In 2018, while still pursing the DSCAM research in mice, Ye returned to flies to tackle this challenge. With an award from the LSI’s Klatskin-Sutker Discovery Fund, he is assembling a legion of genetically modified fruit flies to begin matching individual genes to specific characteristics of Down syndrome. This philanthropic fund was established by a gift from the Klatskin and Sutker families to encourage this type of creative, early- stage research that has potential to have a positive impact on human health.
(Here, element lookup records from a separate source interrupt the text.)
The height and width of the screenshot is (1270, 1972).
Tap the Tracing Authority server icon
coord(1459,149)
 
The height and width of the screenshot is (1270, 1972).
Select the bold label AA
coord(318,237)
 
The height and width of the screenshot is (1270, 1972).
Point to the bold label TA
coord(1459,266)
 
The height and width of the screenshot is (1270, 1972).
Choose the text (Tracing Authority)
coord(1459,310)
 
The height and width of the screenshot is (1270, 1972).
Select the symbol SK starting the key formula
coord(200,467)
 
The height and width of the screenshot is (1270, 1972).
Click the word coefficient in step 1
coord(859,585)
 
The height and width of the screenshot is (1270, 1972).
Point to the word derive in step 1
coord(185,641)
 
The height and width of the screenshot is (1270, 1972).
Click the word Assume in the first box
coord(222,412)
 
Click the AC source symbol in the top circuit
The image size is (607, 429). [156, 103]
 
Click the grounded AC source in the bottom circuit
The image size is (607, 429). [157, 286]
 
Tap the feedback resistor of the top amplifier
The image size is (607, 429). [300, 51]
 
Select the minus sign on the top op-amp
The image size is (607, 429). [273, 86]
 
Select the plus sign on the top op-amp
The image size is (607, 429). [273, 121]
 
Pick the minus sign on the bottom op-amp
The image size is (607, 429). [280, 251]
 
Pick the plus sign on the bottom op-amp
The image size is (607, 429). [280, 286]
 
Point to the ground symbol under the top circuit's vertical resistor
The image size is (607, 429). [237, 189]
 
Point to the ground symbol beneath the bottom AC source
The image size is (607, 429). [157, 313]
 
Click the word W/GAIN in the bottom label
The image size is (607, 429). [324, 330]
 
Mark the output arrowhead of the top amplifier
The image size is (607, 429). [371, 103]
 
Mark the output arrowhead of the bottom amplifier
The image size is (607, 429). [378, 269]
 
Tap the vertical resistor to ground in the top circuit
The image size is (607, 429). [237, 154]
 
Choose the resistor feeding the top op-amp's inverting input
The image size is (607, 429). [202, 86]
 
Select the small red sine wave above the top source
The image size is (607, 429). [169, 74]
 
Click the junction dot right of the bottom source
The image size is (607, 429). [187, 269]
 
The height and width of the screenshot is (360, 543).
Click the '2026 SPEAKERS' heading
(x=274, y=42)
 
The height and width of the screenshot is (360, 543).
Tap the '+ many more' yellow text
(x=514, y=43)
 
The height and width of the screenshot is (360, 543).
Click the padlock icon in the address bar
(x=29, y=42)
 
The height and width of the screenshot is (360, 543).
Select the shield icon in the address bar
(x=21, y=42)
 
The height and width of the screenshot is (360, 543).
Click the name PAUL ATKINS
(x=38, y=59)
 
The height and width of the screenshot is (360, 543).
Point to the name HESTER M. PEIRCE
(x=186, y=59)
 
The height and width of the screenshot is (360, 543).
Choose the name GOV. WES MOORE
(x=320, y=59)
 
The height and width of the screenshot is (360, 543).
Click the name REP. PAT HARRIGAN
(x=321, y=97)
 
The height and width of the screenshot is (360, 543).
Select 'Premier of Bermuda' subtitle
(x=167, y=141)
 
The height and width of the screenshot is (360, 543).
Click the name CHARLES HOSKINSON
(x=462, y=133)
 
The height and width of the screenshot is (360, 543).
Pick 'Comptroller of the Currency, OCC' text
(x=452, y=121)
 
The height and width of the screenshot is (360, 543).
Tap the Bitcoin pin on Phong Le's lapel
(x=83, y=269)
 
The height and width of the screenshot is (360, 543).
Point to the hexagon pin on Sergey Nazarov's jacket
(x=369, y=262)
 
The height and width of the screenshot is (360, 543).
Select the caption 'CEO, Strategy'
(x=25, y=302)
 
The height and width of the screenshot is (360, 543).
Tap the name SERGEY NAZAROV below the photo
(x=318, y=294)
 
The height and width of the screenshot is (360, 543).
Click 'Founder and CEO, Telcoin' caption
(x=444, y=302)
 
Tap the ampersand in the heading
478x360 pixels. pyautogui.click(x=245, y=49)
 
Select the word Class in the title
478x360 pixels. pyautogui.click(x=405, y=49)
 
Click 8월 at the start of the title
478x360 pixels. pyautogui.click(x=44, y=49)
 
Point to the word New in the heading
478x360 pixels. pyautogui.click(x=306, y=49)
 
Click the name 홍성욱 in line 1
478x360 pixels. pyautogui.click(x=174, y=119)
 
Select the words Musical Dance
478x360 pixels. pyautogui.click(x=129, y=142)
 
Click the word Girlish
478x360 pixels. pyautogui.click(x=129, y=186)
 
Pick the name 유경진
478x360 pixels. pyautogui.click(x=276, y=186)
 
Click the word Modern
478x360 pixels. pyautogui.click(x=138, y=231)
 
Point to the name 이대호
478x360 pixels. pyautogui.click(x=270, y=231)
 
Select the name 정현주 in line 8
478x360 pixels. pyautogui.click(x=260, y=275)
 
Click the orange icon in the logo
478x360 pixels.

Because fruit flies have a very short life span, multiple generations can be created within a matter of weeks. And their well-mapped genome allows researchers to study the roles of specific genes, which leads to a better understanding of how those genes function in humans.

Starting with 60 genes expressed in the nervous system (Ye’s area of expertise), the Ye lab has created 60 different genetic lines of fruit flies — each over-expressing one gene found on chromosome 21. He has already uncovered one gene that interacts with DSCAM to cause changes in Drosophila neurons.

Ye hopes this project will point to more potential genetic culprits driving the various symptoms associated with Down syndrome in humans.